*** Supplied information ***

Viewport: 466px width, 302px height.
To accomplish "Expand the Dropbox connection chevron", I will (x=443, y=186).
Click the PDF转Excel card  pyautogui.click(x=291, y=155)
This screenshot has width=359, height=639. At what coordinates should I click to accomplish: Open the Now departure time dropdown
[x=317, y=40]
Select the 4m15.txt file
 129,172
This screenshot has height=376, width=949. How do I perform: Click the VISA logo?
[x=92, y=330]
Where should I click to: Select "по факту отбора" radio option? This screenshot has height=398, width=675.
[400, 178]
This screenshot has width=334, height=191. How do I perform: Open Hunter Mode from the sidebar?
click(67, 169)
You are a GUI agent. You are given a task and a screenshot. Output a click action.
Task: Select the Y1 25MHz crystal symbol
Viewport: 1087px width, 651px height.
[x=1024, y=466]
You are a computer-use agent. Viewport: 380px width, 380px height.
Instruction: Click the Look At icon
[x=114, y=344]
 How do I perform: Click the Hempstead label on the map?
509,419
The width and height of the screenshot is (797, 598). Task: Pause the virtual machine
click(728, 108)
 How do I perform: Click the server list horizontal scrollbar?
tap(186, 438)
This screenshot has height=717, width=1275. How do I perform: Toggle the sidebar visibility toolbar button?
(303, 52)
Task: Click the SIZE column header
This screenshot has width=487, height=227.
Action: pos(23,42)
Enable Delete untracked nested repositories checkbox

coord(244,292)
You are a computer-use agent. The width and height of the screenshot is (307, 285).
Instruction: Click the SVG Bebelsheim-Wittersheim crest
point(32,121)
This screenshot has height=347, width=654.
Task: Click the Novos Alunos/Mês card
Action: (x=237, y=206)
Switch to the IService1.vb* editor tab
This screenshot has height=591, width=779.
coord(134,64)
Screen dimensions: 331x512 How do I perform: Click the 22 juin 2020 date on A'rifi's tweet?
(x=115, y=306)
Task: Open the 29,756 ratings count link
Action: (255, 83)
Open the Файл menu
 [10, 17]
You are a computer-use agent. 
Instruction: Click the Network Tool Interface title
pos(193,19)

*** End of Supplied information ***

● **How to complete this task**
Print only the lines running from the one with "The width and height of the screenshot is (797, 598)." to the final line of the data above, each exactly as it appears.

● **Result**
The width and height of the screenshot is (797, 598). Task: Pause the virtual machine
click(728, 108)
 How do I perform: Click the server list horizontal scrollbar?
tap(186, 438)
This screenshot has height=717, width=1275. How do I perform: Toggle the sidebar visibility toolbar button?
(303, 52)
Task: Click the SIZE column header
This screenshot has width=487, height=227.
Action: pos(23,42)
Enable Delete untracked nested repositories checkbox

coord(244,292)
You are a computer-use agent. The width and height of the screenshot is (307, 285).
Instruction: Click the SVG Bebelsheim-Wittersheim crest
point(32,121)
This screenshot has height=347, width=654.
Task: Click the Novos Alunos/Mês card
Action: (x=237, y=206)
Switch to the IService1.vb* editor tab
This screenshot has height=591, width=779.
coord(134,64)
Screen dimensions: 331x512 How do I perform: Click the 22 juin 2020 date on A'rifi's tweet?
(x=115, y=306)
Task: Open the 29,756 ratings count link
Action: (255, 83)
Open the Файл menu
 [10, 17]
You are a computer-use agent. 
Instruction: Click the Network Tool Interface title
pos(193,19)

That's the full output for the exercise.